E se cominciassimo allora a raccontare la sua storia dalla fine? Del resto, è nato prima l’uovo o la gallina? Se poi le uova sono di gallo…
Marco Carnà è stato un artista dalla straordinaria verve creativa. Questa capacità, unita al suo virtuosismo tecnico e alla conquistata libertà da condizionamenti commerciali, gli ha permesso di sviluppare una ricerca autonoma, che si è spinta a esplorare moltissime aree linguistiche. D’altra parte, l’estremo rigore intellettuale di Marco Carnà lo spingeva ad arginare la sua ricerca in filoni coerenti. Di conseguenza, succedeva spesso che divagazioni stilistiche, anche molto felici, venissero presto abbandonate. Lo schema è sempre questo: Carnà crea un’opera con un linguaggio articolato, sviluppa questo linguaggio in sistema estetico coerente, ma solo in una serie limitata di opere. Poi passa ad altro. Non è l’alibi della sperimentazione, che ha afflitto tanta parte del secolo scorso, è qualcosa di più. Ricorda l’architettura logica del migliore Italo Calvino, quello di Se una notte d’inverno un viaggiatore. La capacità di iniziare una storia, di farcela amare, per poi farci scivolare in un’altra storia, presto altrettanto avvincente. E così fino alla fine. Le opere di Carnà sono potenziali e allo stesso tempo concluse. Questo è vero soprattutto per i lavori del periodo che va dal 1961 al 1968. Due date importanti nella biografia di Carnà perché il 1961 corrisponde all’abbandono dell’azzeramento linguistico
informale – la purga stilistica che l’artista si era imposto, per liberarsi dal rigore del disegno accademico – mentre, il 1968 non è solo un condiviso spartiacque ideologico, ma nella vita dell’artista segna l’inizio del suo ritiro a Carnate. In mezzo gli anni di Milano, quelli che Buzzati definiva della “dispersione delle sere”3; gli anni di Sesto San Giovanni e della sua utopia operaia; gli anni “dell’occupazione militare” descritta da Uliano Lucas4, quando Agostino Bonalumi, Arturo Vermi, Edoardo Fraquelli o Costantino Guenzi invadono periodicamente la casa di Marco, paradiso di “vivacità godereccia”; gli anni in cui anche Piero Manzoni va a trovare Carnà5 in Brianza, che scrive, “Ho pure pensato di dipingere quadri tascabili ed invisibili”6. Marco Carnà nel 1968 ha trentanove anni. Ha già esposto a Milano, Prato, Roma, Parigi e ha già prodotto centinaia di opere. È pronto a scrivere il resto della sua storia.

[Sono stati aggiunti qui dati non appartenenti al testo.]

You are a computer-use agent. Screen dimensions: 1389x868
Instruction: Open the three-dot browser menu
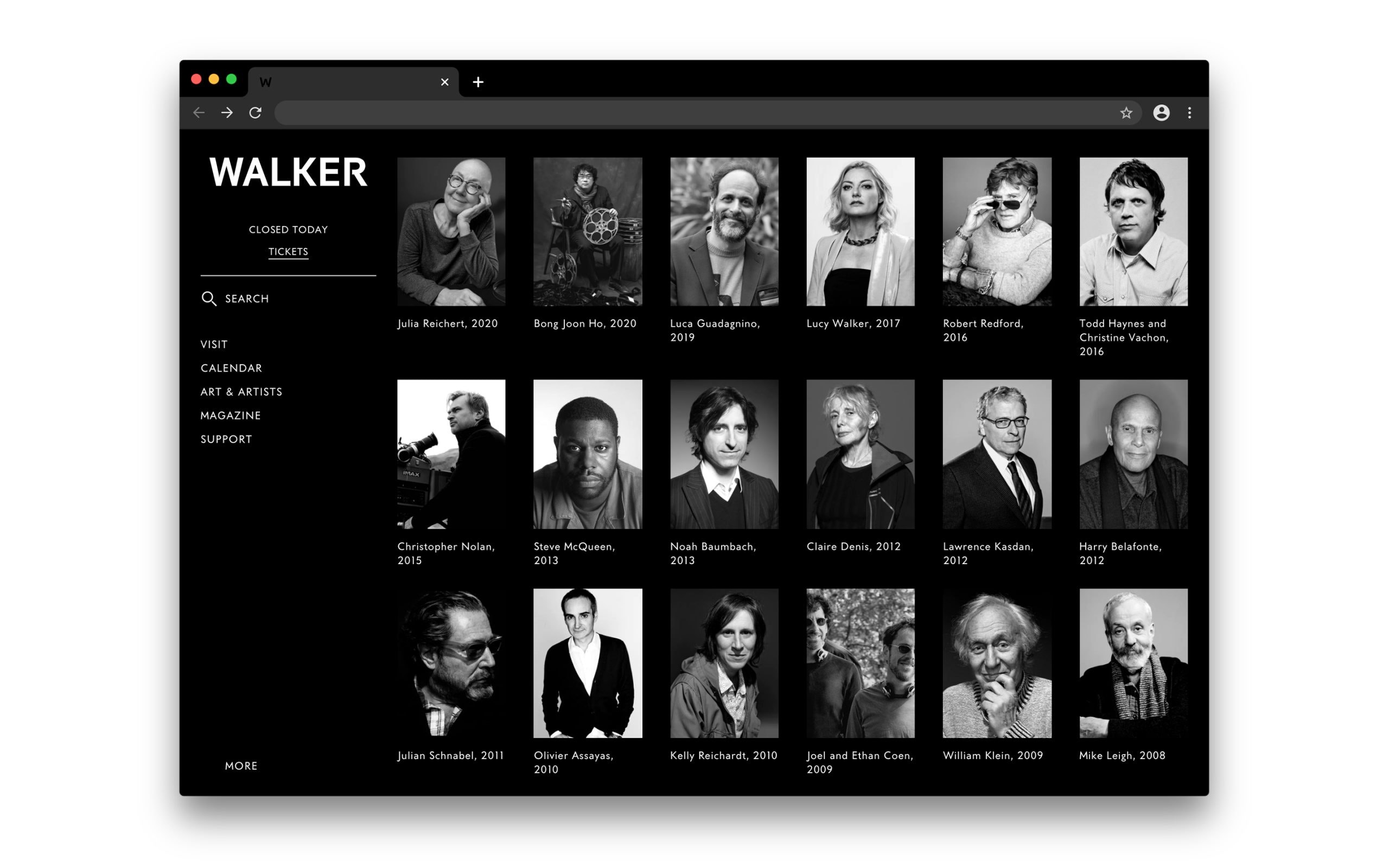(1189, 113)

Il titolo di questa mostra, Uova di gallo, è quello di un ciclo di dipinti che Carnà realizza nel 1964. Partendo da questo titolo che è di per sé una dichiarazione di anomala unicità, intraprenderemo un viaggio attraverso una cinquantina di opere che sviluppano coerentemente, ma in edizione limitata, un’indagine sul ritmo del segno, sull’avventura delle geometrie. Uova impossibili, che non si schiuderanno mai, ma preziose, autoreferenziali e cariche di potenzialità. Il Carnà vero arriverà dopo o è già qui?

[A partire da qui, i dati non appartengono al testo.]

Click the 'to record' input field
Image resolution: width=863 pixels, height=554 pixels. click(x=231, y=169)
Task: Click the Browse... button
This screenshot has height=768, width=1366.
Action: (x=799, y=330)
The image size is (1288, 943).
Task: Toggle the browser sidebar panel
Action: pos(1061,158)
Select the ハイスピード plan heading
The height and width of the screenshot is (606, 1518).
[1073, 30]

Considerate nel loro insieme, le opere che abbiamo selezionato rappresentano una sorta di preludio, un inesausto solfeggio formale che però non solo precede, ma accompagna la messa a punto dell’alfabeto di quegli elementi che l’artista chiamerà Neumi, Strutture primarie o più semplicemente Tubi: il variopinto e potente sistema espressivo che diventerà la cifra distintiva della sua arte. Gli elementi primi di questo alfabeto, infatti, sono già presenti in un’opera eseguita tra il 1961 e il 1962, esposta in questa mostra. Un dipinto dove quei primi Neumi, ancora con nomi diversi, si avventurano nello spazio della tela, ponte tra il vecchio e il nuovo, a dimostrare la stupefacente circolarità del percorso di Marco Carnà, che soltanto la mai realizzata mostra antologica di questo artista potrà finalmente rivelare. Conseguenza dell’anomala circolarità del procedere di Carnà (ma dovremmo piuttosto parlare di simultaneità di ricerche, indissolubilmente correlate) è che nelle sue opere, come in un uovo, c’è già tutto, fin dall’inizio. Perché, come aveva scritto, “ad ogni progetto corrisponde comunque e sempre un destino”7.

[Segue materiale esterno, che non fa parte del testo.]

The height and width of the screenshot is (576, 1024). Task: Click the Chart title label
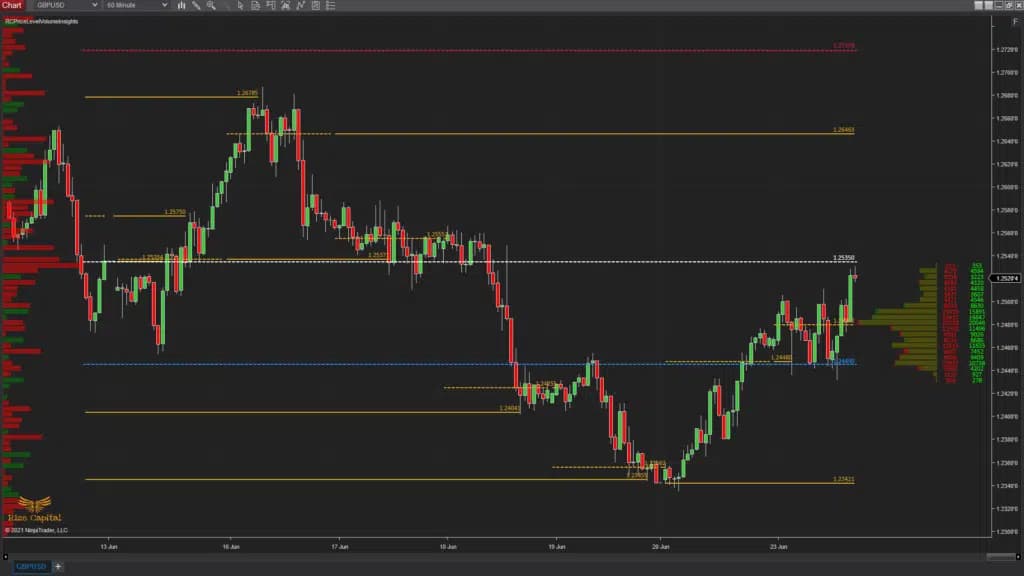tap(10, 5)
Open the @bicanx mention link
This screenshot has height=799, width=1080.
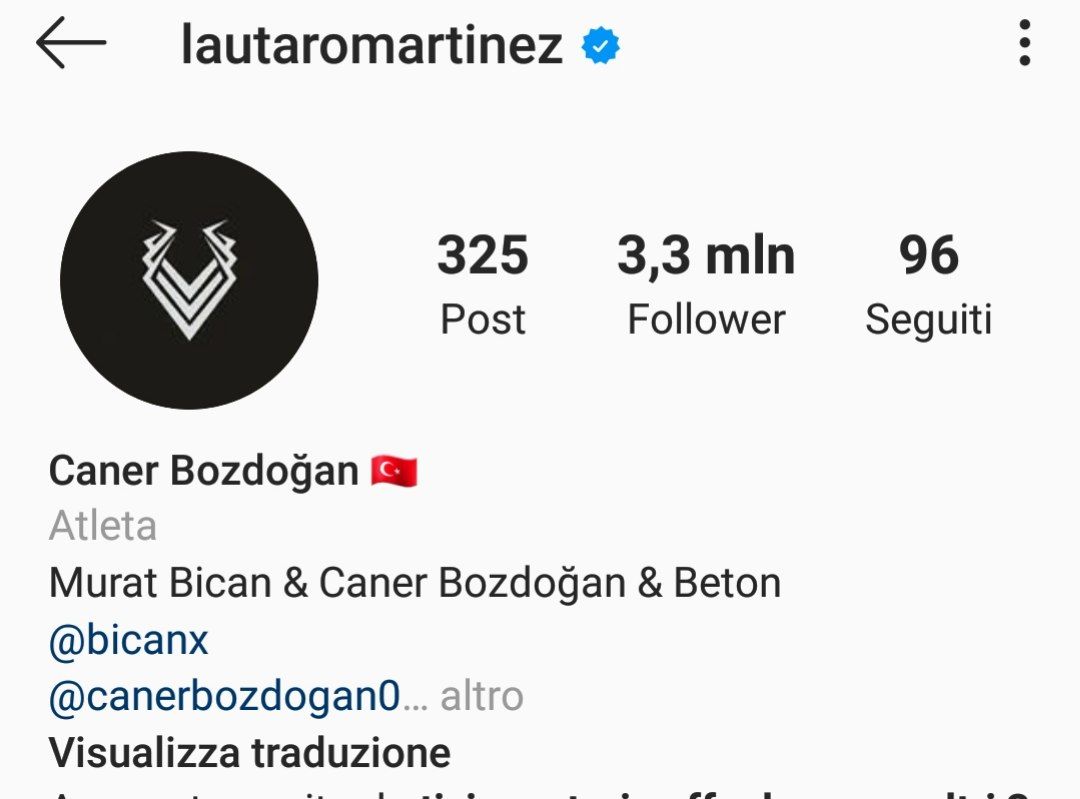tap(128, 641)
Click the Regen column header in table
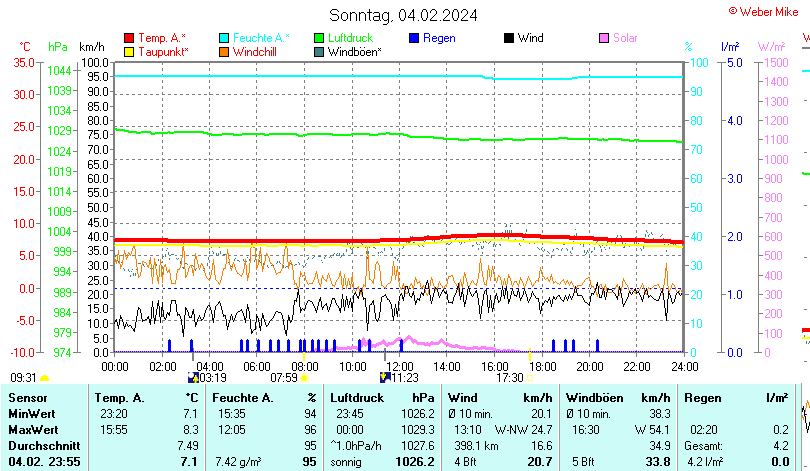 701,398
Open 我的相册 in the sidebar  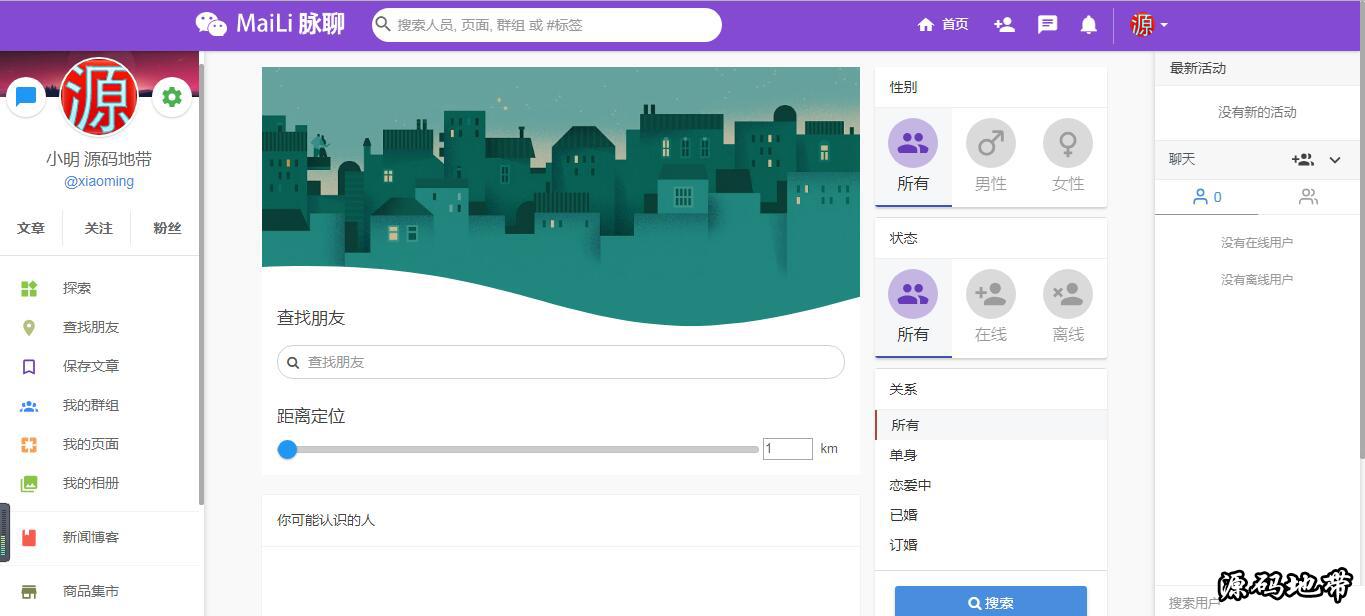90,483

L’obsolescenza in arte è una verità in atto: tutto è sostituito da altre realtà. L’obsolescenza in arte è un processo inarrestabile di sostituzione, via via che la creatività si manifesta con altre caratteristiche. Il gesto in arte è, una volta compiuto, obsoleto8
Un esempio efficace di questa fluidità dei cambi di scena nell’opera di Marco Carnà lo offre proprio il dipinto citato sopra, Studio per raffineria in disfacimento (p. 26). La tavolozza è ancora quella del periodo informale, quando Carnà componeva opere in sotterranea comunione con Renato Birolli, con quelle terre grevi e la gamma dei grigi contrapposte alla luce del bianco. Così come nella lacerazione delle forme che invadono lo spazio del quadro vive il ricordo delle sue
Cataste di legna sul paesaggio, punto di transizione tra la figurazione e la pittura mentale delle Strutture primarie. Però le forme cilindriche, con i loro bagliori metallici, sono anche lacerto di quel mondo industriale che, consegnando gli operai meridionali al Nord, in quegli anni sta cancellando la realtà rurale del nostro Paese, in una forzata e dolorosa migrazione che è il prezzo del boom economico: un prezzo che sconteremo presto con gli anni di piombo. Il disfacimento della
Gruppo di artisti al Bar
Geni’s di via Brera, Milano 1964. Da sinistra, in piedi: Giorgio De Gaspari, Aldo Calvi, Tom Bombino, Marco
Carnà, Ugo La Pietra, Agostino Ferrari, Domenico Cara; seduti: Luciano Fabro, Luigi Piciotti, Daniel Fuss, Costantino Guenzi, Arturo Vermi, Aurelio Caminati, Timinori
Toyofuku, Pincas Eshet, Angelo Verga, Claudio Papola, Dartel, Francis De Gaspari e Nanda Vigo. Foto di Uliano Lucas.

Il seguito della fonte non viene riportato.